F: Hast du Angst, dass dir die Laienverteidiger*innen mal den Job wegnehmen?
Ganz sicher nicht!
F: Oder ist die Kombination eher eine Hilfe, die die Verteidigung stärkt und auch dir als Anwalt hilft?
Zusammenarbeit von LV und professionellen Strafverteidigerinnen und Strafverteidigern ist sinnvoll und förderlich. Ich habe es immer wieder erlebt, wie intensiv sich LV in den Bestand der Strafakten einarbeiten und dabei entlastendes Material sowie Ermittlungsfehler zutage fördern. LV sind in der Regel in der Lage, sich mit den Fällen, mit denen sie konfrontiert sind, besonders zeitintensiv zu befassen. Das ist ihr entscheidender Vorteil. Im Gegensatz zu professionellen Strafverteidigerinnen und Strafverteidigern müssen sie regelmäßig nicht darauf achten, mit ihren Tätigkeiten Geld zu verdienen, um die mit ihrer Tätigkeit zusammenhängenden Kosten zu decken.
F: Was sagen Anwaltkolleg*innen dazu? Gibt es da auch Ablehnung, Bedenken?
Meiner Einschätzung nach ist den Kolleginnen und Kollegen über das Wirken der LV nahezu nichts bekannt. Nur sehr wenige von ihnen hatten jemals die Gelegenheit, mit LV zusammen zu arbeiten. Ich nehme an, dass dies viele KollegInnen zwar nicht ablehnen, aber auch nicht befürworten. Dahinter könnte sich Standesdenken, aber auch die Befürchtung verbergen, dass LV, sollte sich diese unkontrolliert ausbreiten, ihnen letztlich die Existenzgrundlage entziehen könnte.

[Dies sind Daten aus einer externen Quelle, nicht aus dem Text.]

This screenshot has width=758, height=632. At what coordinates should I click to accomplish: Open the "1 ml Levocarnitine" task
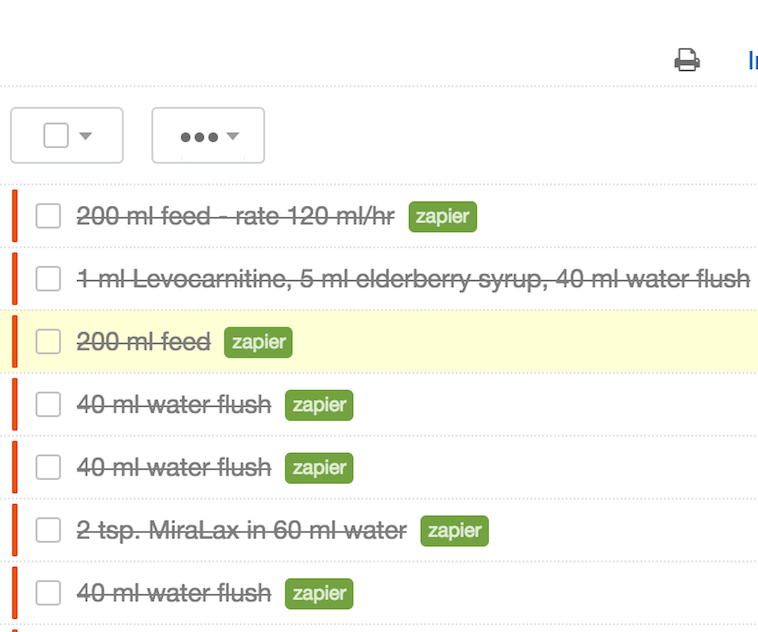click(412, 279)
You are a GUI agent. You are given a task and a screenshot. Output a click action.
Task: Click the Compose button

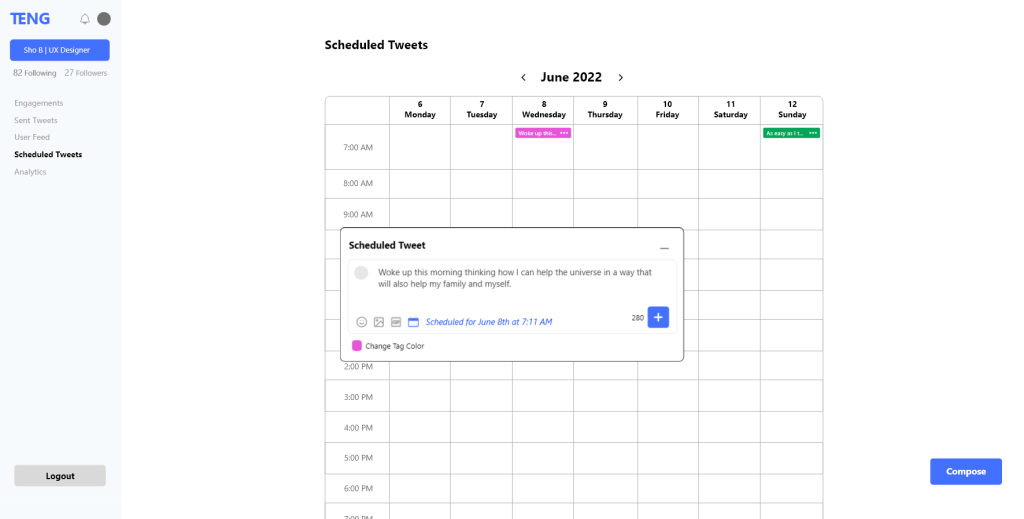[966, 472]
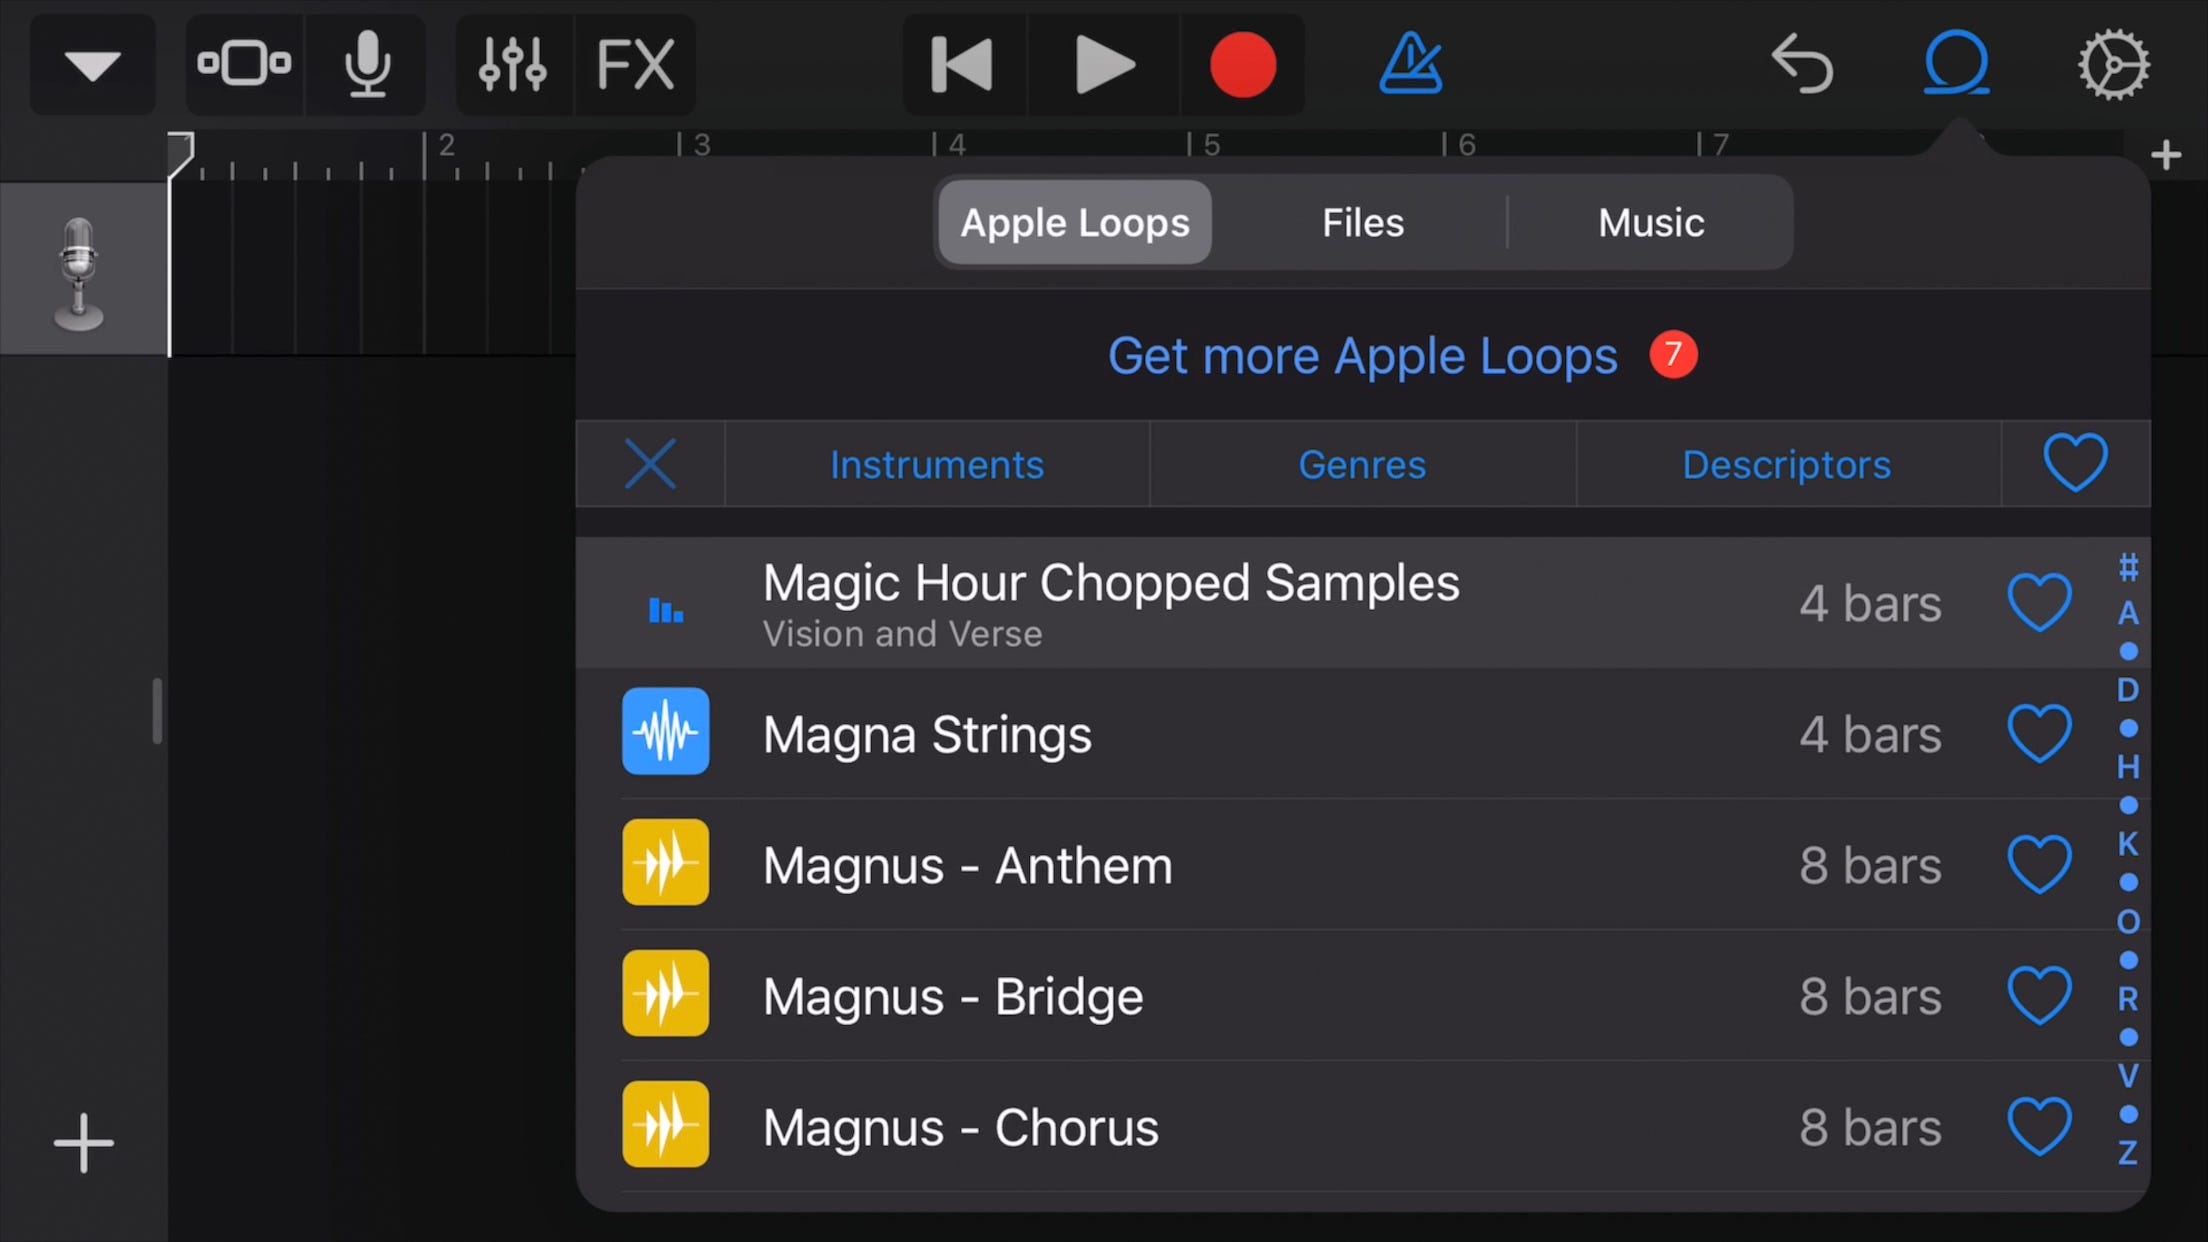Open Get more Apple Loops link
This screenshot has width=2208, height=1242.
point(1362,356)
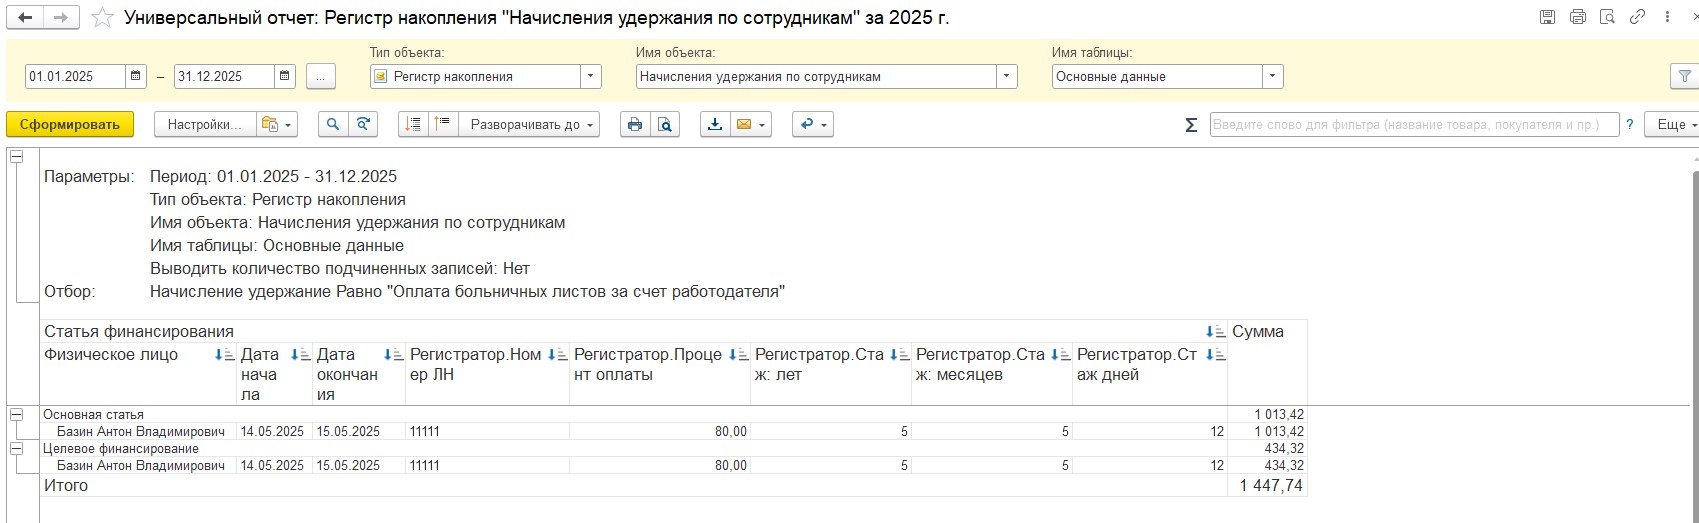Viewport: 1699px width, 523px height.
Task: Click the filter word search input field
Action: point(1414,124)
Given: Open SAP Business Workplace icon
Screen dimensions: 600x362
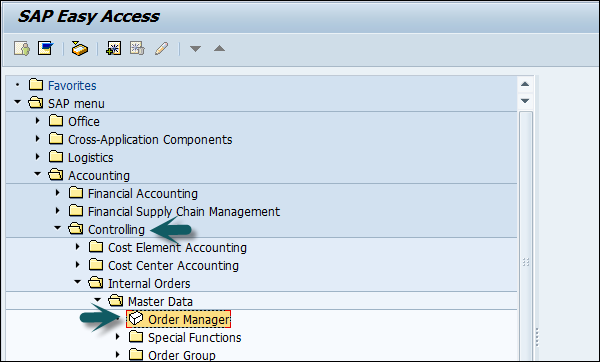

Dass solche Befürchtungen keine tatsächliche Grundlage haben, könnte durchaus in einer erweiterten Öffentlichkeit diskutiert werden. Ich gehe jedoch davon aus, dass das Thema keinen breiten Raum einnehmen wird, weil es jedenfalls zum jetzigen Zeitpunkt keine hinreichend gewichtige Bedeutung hat. In der Fachpresse habe ich dazu bisher nichts lesen können.